◆ Text under study:
───
The Daily Dig
Meta has committed an additional $21 billion to CoreWeave for AI cloud capacity through December 2032. Combined with a prior $14.2 billion arrangement running through 2031, Meta's total CoreWeave commitment now sits at roughly $35 billion.
The new agreement covers dedicated capacity across multiple locations and will include early deployments on NVIDIA's Vera Rubin platform. CoreWeave's data centers run hundreds of thousands of NVIDIA GPUs built to handle the large-scale AI workloads Meta and its peers require.
Meta is building its own facilities at the same time. In March, the company announced a $10 billion data center in Texas, and its capital expenditure guidance for 2026 runs between $115 billion and $135 billion, nearly double what it spent in 2025. CoreWeave CEO Mike Intrator was direct about why Meta keeps coming back despite building its own infrastructure: "They're going to continue to do it themselves, but they're also going to continue to do it with us. There's just too much risk not to."
The deal also reshapes CoreWeave's revenue concentration. Microsoft represented 62% of CoreWeave's 2024 revenue. After this expansion, no single customer will account for more than 35% of total sales.
Snapshot:
Parties: Meta Platforms / CoreWeave (Nasdaq: CRWV)
New Agreement Value: $21 billion
Prior Agreement Value: $14.2 billion, through 2031
New Agreement Term: 2027 through December 2032
Total Meta-CoreWeave Commitment: $35.2 billion (calculated)
───
◆ Activities:
(1) According to the Meta–CoreWeave deal article, what percentage of CoreWeave's 2024 revenue came from Microsoft?
(2) Write a continuation of the Meta–CoreWeave deal article from its final line.
The data has no connection to the Meta–CoreWeave deal article.

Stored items
───
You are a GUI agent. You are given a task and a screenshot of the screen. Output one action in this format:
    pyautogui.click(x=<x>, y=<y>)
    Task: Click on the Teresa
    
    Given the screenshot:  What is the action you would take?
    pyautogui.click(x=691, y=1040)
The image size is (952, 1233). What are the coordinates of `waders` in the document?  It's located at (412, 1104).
───
◆ Exercise answers:
(1) 62%

(2)
Scope: Dedicated AI cloud capacity across multiple locations
Platform: Includes initial NVIDIA Vera Rubin deployments
Meta Capex Guidance (2026): $115 billion to $135 billion
Meta Texas Data Center: $10 billion announced March 2026
CoreWeave Debt (end of 2025): $21 billion
CoreWeave Additional Debt (March 2026): $8.5 billion
CoreWeave New Debt (April 9, 2026): $3 billion
Partnership Start: 2023
Post-Deal Customer Concentration Cap: 35% of revenue
Sector: AI / Data Center Infrastructure
TheJobWalk Thoughts
When a single company commits $35 billion to one cloud provider while simultaneously building its own data centers, the construction pipeline behind those facilities is substantial. GCs and specialty subs not actively pursuing data center work should take note of where this capital is heading.
The new agreement runs from 2027 through 2032, which means planning and preconstruction activity on these facilities is likely already underway. For subs and suppliers, that is the real timeline signal here. The procurement window is open now, not when steel starts going up.